───── DATA FOR ANALYSIS ─────
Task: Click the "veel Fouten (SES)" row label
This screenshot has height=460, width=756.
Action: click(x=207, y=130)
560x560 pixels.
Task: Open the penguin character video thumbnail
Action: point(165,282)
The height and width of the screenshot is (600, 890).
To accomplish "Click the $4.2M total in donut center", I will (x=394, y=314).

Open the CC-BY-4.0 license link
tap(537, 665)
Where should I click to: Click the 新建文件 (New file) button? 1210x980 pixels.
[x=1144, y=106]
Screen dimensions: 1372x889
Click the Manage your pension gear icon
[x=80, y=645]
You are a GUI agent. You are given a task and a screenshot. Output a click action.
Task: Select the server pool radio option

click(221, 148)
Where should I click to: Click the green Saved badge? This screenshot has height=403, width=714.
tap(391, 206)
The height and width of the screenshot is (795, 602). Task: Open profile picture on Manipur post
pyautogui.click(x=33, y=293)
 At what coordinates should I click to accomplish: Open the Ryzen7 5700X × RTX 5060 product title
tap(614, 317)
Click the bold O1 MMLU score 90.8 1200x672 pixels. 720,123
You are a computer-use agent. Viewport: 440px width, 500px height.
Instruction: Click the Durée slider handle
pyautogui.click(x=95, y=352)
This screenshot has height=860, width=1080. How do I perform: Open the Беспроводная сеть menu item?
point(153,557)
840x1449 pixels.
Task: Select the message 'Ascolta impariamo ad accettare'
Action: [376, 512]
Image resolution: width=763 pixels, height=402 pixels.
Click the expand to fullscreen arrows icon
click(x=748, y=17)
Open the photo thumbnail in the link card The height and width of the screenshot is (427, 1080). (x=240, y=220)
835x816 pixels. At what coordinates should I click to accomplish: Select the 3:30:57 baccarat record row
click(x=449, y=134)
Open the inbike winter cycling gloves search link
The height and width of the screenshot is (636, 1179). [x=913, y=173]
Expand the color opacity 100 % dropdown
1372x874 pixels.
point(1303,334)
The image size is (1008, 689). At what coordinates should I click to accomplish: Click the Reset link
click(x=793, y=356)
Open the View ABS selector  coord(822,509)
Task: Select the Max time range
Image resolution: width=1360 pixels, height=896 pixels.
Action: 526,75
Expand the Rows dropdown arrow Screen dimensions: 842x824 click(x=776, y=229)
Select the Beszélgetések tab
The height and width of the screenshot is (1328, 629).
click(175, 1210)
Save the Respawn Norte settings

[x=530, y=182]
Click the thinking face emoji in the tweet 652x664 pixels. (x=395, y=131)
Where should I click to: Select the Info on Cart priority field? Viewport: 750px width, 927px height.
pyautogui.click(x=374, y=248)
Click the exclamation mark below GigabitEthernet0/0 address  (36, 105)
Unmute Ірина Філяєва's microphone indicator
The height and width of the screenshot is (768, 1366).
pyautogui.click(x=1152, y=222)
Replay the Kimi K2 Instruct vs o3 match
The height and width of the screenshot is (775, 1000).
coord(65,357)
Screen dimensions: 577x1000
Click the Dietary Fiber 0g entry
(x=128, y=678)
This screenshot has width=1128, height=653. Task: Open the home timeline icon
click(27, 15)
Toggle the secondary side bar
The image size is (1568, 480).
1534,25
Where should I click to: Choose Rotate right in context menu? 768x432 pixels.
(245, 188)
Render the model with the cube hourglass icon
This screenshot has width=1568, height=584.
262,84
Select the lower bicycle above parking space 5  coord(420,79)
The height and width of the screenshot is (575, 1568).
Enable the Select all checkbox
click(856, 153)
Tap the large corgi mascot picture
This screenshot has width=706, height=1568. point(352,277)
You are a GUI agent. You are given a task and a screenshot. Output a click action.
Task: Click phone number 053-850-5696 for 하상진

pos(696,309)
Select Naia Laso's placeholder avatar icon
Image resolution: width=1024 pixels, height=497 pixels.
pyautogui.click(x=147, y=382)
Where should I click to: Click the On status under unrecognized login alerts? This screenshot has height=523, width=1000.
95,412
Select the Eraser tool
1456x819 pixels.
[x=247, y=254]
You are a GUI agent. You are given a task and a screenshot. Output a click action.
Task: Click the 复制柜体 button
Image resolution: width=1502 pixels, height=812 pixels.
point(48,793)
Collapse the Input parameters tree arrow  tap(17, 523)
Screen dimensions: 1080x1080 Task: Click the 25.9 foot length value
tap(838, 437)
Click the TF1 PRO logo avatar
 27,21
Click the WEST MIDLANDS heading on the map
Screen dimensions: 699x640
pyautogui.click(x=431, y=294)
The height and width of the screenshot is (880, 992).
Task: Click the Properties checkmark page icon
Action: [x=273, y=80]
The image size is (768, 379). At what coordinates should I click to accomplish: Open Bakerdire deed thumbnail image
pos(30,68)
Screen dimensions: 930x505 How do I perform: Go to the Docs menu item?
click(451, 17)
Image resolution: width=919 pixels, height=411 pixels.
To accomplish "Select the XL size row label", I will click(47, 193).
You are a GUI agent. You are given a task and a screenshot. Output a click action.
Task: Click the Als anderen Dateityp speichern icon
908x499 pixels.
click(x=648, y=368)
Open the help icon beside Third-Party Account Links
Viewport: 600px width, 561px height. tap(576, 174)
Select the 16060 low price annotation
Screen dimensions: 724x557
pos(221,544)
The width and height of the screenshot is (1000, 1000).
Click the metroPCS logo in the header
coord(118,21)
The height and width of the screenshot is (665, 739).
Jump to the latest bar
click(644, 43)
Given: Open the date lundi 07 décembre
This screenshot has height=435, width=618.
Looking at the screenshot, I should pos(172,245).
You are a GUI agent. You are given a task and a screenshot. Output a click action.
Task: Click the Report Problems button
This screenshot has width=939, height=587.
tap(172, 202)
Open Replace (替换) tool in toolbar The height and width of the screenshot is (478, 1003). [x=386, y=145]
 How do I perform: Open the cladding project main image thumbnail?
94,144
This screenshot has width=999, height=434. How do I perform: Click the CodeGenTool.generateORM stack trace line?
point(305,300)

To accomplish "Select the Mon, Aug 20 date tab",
─────
Select every line above that contains the word "label", and copy it.

Task: Click the "veel Fouten (SES)" row label
To accomplish "Select the XL size row label", I will click(47, 193).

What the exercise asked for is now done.